Any plans for a Salt N Pepper color w/ Chart tail?


----------



## [email protected] (Jun 25, 2005)

Well I broke down last night and bought 2 more maniac mullets after reading this thread. I now have pearl/pink, pear/orange, glow/yellow, and the mandatory pink. My boat is in the shop right now for maintenance but I am counting down the days till it's ready so I can go out and try these new baits on the ULM. Looking forward to the slow sink versions as well. I really think yall should contact Roy's Bait and Tackle here in Corpus and get them to start stocking your baits.


----------



## CaptainHebert (Jun 14, 2004)

[email protected] said:


> Well I broke down last night and bought 2 more maniac mullets after reading this thread. I now have pearl/pink, pear/orange, glow/yellow, and the mandatory pink. My boat is in the shop right now for maintenance but I am counting down the days till it's ready so I can go out and try these new baits on the ULM. Looking forward to the slow sink versions as well. I really think yall should contact Roy's Bait and Tackle here in Corpus and get them to start stocking your baits.
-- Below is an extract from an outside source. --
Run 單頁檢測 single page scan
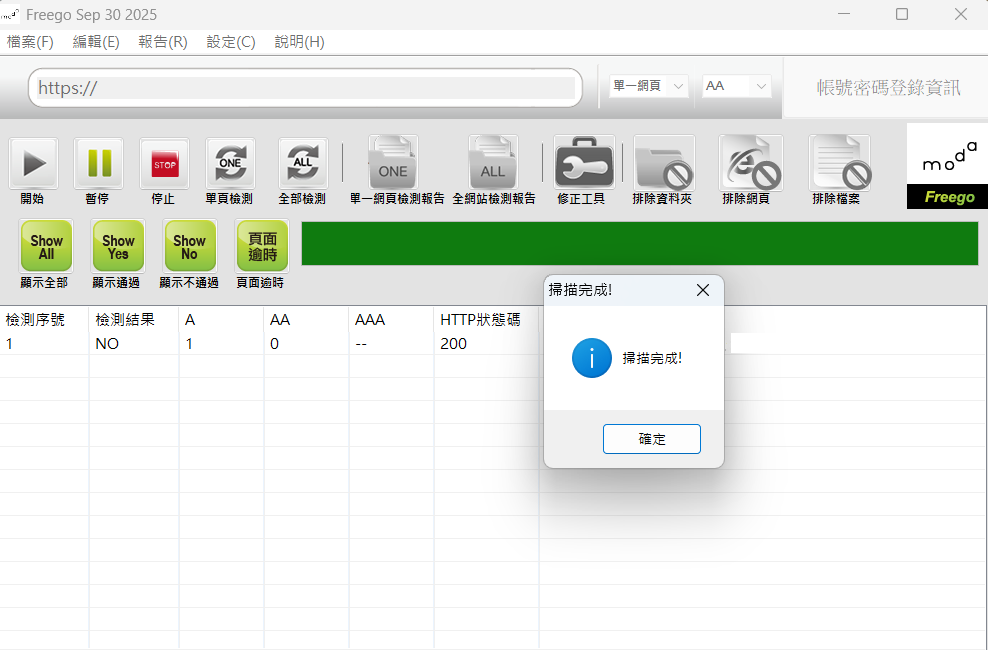This screenshot has width=988, height=650. pyautogui.click(x=230, y=164)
We have been to Roy's he was not interested. If everyone would start asking him to stock them he may show some interest. We would love to get in. 
Thanks


----------



## Smackdaddy53 (Nov 4, 2011)

I think all mom and pop shops should have them, theyre awesome baits that will sell well down south around port oconnor and victoria. Have you contacted the tackle box in victoria? Ill go talk to them and recommend your baits if you want. I go there a lot


-mac-


----------



## charlie23 (Jan 11, 2005)

Smackdaddy53 said:


> Here it is...got it from academy
> 
> -mac-


havent seen them in Houston's Academy's yet...


----------



## scuppersancho (May 25, 2006)

charlie23 said:


> havent seen them in Houston's Academy's yet...
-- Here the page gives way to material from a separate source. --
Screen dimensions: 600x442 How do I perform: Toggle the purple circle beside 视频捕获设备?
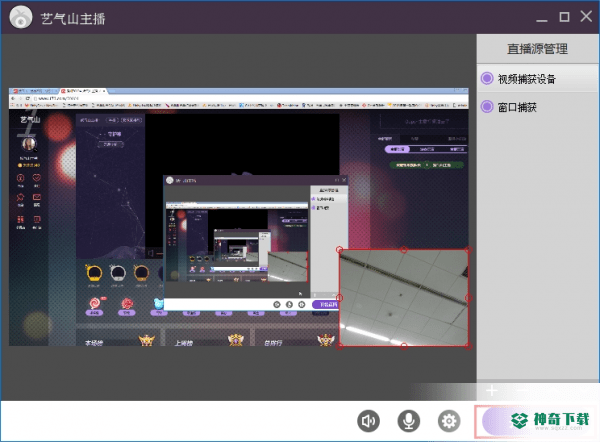coord(487,78)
He meant the crankbait box. Academy doesn't carry tidal surge


----------



## [email protected] (Jun 25, 2005)

CaptainHebert said:


> We have been to Roy's he was not interested. If everyone would start asking him to stock them he may show some interest. We would love to get in.
> Thanks


That guy is a know it all d bag and in reality he seems to know very little about the hottest new baits. He would do so much more business if he actually listened to customers every once in a while. I tried to get him to stock Buggs lures and he wasn't interested in those either. I am going to stop by there today and try to talk some sense into him. In all honesty Tidal Surge lures are one of the hottest selling baits in Texas right now and the owner of Roy's would bring in some good money by stocking them. One of the top guides down here Mike Singleterry talks very highly of the split tail mullets and has been slamming the fish on the glow chartreuse lately and I know just because he talks highly of them that many people I know have bought them, now we just need a shop down here to stock them.


----------



## Blk Jck 224 (Oct 16, 2009)

$7.20 each at FTU.


----------



## southpaw (Feb 25, 2009)

Blk Jck 224 said:


> $7.20 each at FTU.


Yep one week they're $6.50 or something like that and the next they're up to $7.20. Guy says they couldn't keep them on the shelves, I will say upping the price did seem to be working to keep them on the shelves. That's free market trade for you I guess though. Seems like Tidal Surge has upped the price on their website too. Seems like if you have a high demand, which they appear to have, you could lower the price. But again that's business and you can't blame the guy for wanting to make an extra buck I guess. It sucks for the consumer, but I'm sure people will still buy it


----------



## Smackdaddy53 (Nov 4, 2011)

Hell yes ill still buy them! Waiting on slow sinkers. Tidal surge has been working their butts off and i dont blame them. Not to compare, but the other soft lures with trebles have no problem charging $10 a bait, theyre killer baits as well. I bought every color of both maniacs and crazies and glad i did, ill be buying a bunch more for sure. Good people and good lures from the USA


-mac-


----------



## C-KRIGAR (Jul 16, 2011)

I paid 5.99 at JJs dry dock for them.


----------



## greenhornet (Apr 21, 2010)

[email protected] said:


> That guy is a know it all d bag and in reality he seems to know very little about the hottest new baits. He would do so much more business if he actually listened to customers every once in a while. I tried to get him to stock Buggs lures and he wasn't interested in those either. I am going to stop by there today and try to talk some sense into him. In all honesty Tidal Surge lures are one of the hottest selling baits in Texas right now and the owner of Roy's would bring in some good money by stocking them. One of the top guides down here Mike Singleterry talks very highly of the split tail mullets and has been slamming the fish on the glow chartreuse lately and I know just because he talks highly of them that many people I know have bought them, now we just need a shop down here to stock them.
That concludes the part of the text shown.